Our column two weeks ago about the Fourth Amendment has generated some discussion about just what will negate your Fourth Amendment protections and allow the cops to haul your posterior end to jail. As a public service to help our readers remain free from bondage, we will, from time to time, present our Case of the Week: Fourth Amendment Follies edition.
This week’s helpful hint: Don’t use too much air freshener.
Druggies from Charlotte
Robert Little was traveling through the pleasant North Carolina hamlet of Thomasville early one August morning in 2008. It might not have been any big deal, but it was 4:03 in the morning, and Mr. Little was driving an old Buick with a malfunctioning headlight.

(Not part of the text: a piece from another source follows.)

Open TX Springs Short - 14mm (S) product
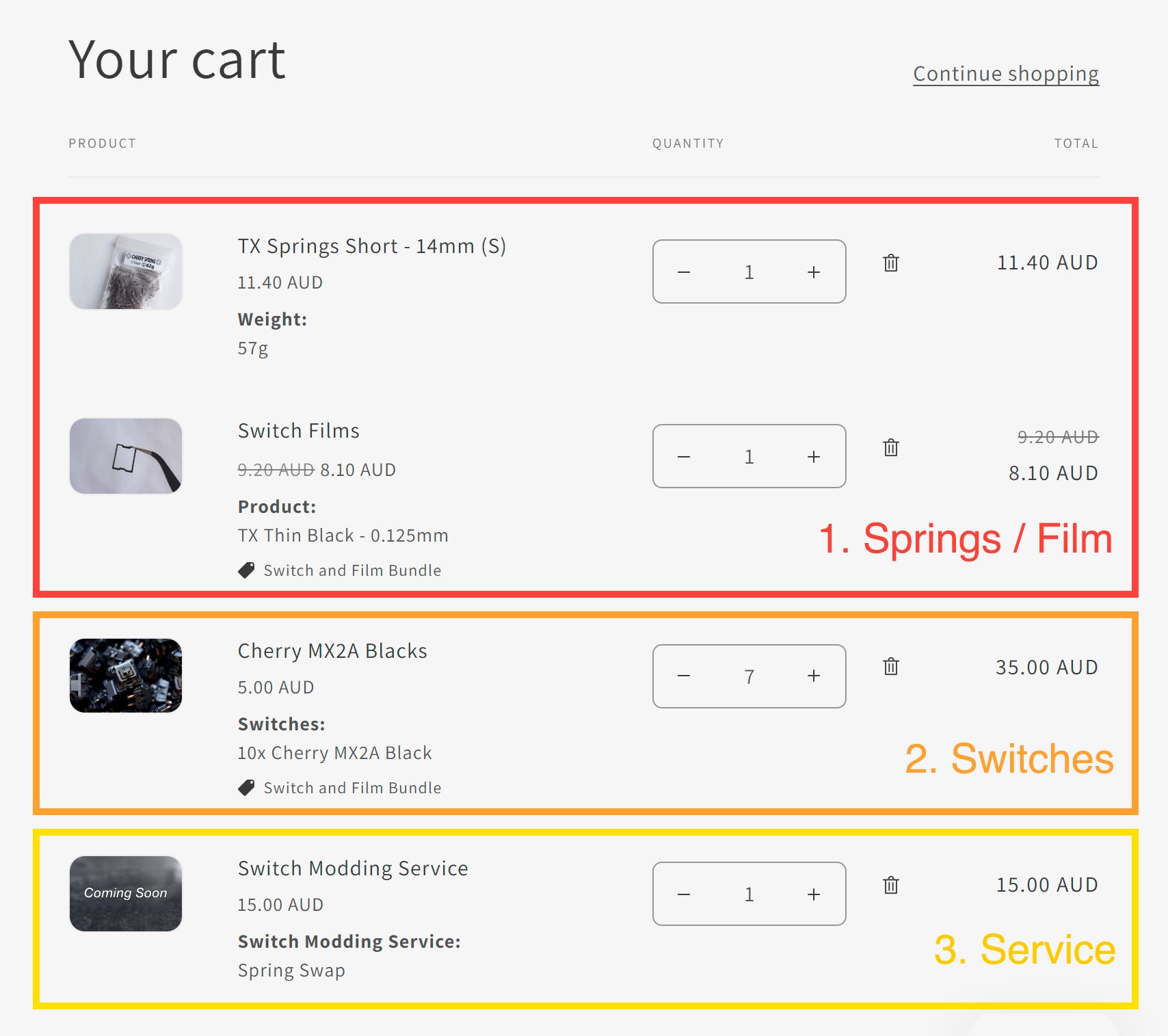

Bonus reader helpful hint! If you’re carrying contraband, don’t drive through a small Southern town at 4:03 in the morning in an old Buick with a busted headlight. Bad things will happen. At least wait until 5:00 when the first batch of doughnuts comes off the conveyor belt at the local Krispy Kreme.
Because Mr. Little didn’t get the memo on suspicious vehicles lurking through the Bible Belt during the wee hours of the morning, he got to meet Officer Adam Kallfelz of the Thomasville Police Dept.
Officer Kallfelz observed three things that made him decide it was time for back-up.
First was Mr. Little’s "nervous and agitated” demeanor. Second, Mr. Little said he was traveling from Charlotte. Finally, Mr. Little had approximately 10 “tree air fresheners” hanging from the rearview mirror.
Before we get to those pesky air fresheners, please allow us to defend the good people of Charlotte, North Carolina. You’re a fine city with an economy built on good barbecue and Bank of America overdraft fees, and—unlike Office Kallfetz—we don’t think you’re a bunch of druggies. We don’t think people should be stopped by the cops just because they’re coming from Charlotte.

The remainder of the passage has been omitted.